▶
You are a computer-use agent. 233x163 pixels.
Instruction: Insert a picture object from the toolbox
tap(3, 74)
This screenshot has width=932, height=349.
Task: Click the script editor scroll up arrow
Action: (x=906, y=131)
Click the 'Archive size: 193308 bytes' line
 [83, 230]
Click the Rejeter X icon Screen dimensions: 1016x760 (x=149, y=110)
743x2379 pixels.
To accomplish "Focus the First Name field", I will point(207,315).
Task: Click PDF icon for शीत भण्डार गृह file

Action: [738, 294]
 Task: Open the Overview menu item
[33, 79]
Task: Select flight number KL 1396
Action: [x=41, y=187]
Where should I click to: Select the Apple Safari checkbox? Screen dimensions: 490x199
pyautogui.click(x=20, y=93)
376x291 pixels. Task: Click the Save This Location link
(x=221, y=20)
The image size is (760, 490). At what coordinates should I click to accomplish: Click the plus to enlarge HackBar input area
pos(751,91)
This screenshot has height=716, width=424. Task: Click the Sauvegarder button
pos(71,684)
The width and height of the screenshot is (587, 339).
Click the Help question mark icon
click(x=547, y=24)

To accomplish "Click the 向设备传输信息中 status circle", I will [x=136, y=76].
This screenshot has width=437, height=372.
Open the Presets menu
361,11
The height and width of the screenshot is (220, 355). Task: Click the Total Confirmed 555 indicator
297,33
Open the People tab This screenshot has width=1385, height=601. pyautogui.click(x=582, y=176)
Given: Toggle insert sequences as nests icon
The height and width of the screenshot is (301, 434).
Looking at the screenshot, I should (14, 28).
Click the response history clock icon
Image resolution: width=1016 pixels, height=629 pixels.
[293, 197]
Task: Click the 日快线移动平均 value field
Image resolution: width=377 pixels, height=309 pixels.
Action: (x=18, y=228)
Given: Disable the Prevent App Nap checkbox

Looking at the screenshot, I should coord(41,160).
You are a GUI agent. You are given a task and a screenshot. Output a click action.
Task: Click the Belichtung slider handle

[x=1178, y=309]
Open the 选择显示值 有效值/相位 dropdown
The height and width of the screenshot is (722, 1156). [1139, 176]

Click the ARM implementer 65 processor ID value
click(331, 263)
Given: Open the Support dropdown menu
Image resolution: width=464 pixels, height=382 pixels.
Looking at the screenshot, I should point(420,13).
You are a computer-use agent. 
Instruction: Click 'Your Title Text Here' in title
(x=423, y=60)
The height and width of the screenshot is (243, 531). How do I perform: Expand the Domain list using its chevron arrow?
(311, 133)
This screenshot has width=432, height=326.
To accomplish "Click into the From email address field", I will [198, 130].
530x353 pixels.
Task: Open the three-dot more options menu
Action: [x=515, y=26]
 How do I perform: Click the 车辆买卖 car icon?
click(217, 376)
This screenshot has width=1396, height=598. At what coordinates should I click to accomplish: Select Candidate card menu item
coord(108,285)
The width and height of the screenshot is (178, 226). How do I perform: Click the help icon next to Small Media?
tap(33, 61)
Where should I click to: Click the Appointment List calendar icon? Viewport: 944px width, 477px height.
◀
## Your task
Your answer should be the full set of records above, restated exactly.

## Task response
You are a computer-use agent. 233x163 pixels.
Instruction: Insert a picture object from the toolbox
tap(3, 74)
This screenshot has width=932, height=349.
Task: Click the script editor scroll up arrow
Action: (x=906, y=131)
Click the 'Archive size: 193308 bytes' line
 [83, 230]
Click the Rejeter X icon Screen dimensions: 1016x760 (x=149, y=110)
743x2379 pixels.
To accomplish "Focus the First Name field", I will point(207,315).
Task: Click PDF icon for शीत भण्डार गृह file

Action: [738, 294]
 Task: Open the Overview menu item
[33, 79]
Task: Select flight number KL 1396
Action: [x=41, y=187]
Where should I click to: Select the Apple Safari checkbox? Screen dimensions: 490x199
pyautogui.click(x=20, y=93)
376x291 pixels. Task: Click the Save This Location link
(x=221, y=20)
The image size is (760, 490). At what coordinates should I click to accomplish: Click the plus to enlarge HackBar input area
pos(751,91)
This screenshot has height=716, width=424. Task: Click the Sauvegarder button
pos(71,684)
The width and height of the screenshot is (587, 339).
Click the Help question mark icon
click(x=547, y=24)

To accomplish "Click the 向设备传输信息中 status circle", I will [x=136, y=76].
This screenshot has width=437, height=372.
Open the Presets menu
361,11
The height and width of the screenshot is (220, 355). Task: Click the Total Confirmed 555 indicator
297,33
Open the People tab This screenshot has width=1385, height=601. pyautogui.click(x=582, y=176)
Given: Toggle insert sequences as nests icon
The height and width of the screenshot is (301, 434).
Looking at the screenshot, I should (14, 28).
Click the response history clock icon
Image resolution: width=1016 pixels, height=629 pixels.
[293, 197]
Task: Click the 日快线移动平均 value field
Image resolution: width=377 pixels, height=309 pixels.
Action: (x=18, y=228)
Given: Disable the Prevent App Nap checkbox

Looking at the screenshot, I should coord(41,160).
You are a GUI agent. You are given a task and a screenshot. Output a click action.
Task: Click the Belichtung slider handle

[x=1178, y=309]
Open the 选择显示值 有效值/相位 dropdown
The height and width of the screenshot is (722, 1156). [1139, 176]

Click the ARM implementer 65 processor ID value
click(331, 263)
Given: Open the Support dropdown menu
Image resolution: width=464 pixels, height=382 pixels.
Looking at the screenshot, I should point(420,13).
You are a computer-use agent. 
Instruction: Click 'Your Title Text Here' in title
(x=423, y=60)
The height and width of the screenshot is (243, 531). How do I perform: Expand the Domain list using its chevron arrow?
(311, 133)
This screenshot has width=432, height=326.
To accomplish "Click into the From email address field", I will [198, 130].
530x353 pixels.
Task: Open the three-dot more options menu
Action: [x=515, y=26]
 How do I perform: Click the 车辆买卖 car icon?
click(217, 376)
This screenshot has width=1396, height=598. At what coordinates should I click to accomplish: Select Candidate card menu item
coord(108,285)
The width and height of the screenshot is (178, 226). How do I perform: Click the help icon next to Small Media?
tap(33, 61)
Where should I click to: Click the Appointment List calendar icon? Viewport: 944px width, 477px height.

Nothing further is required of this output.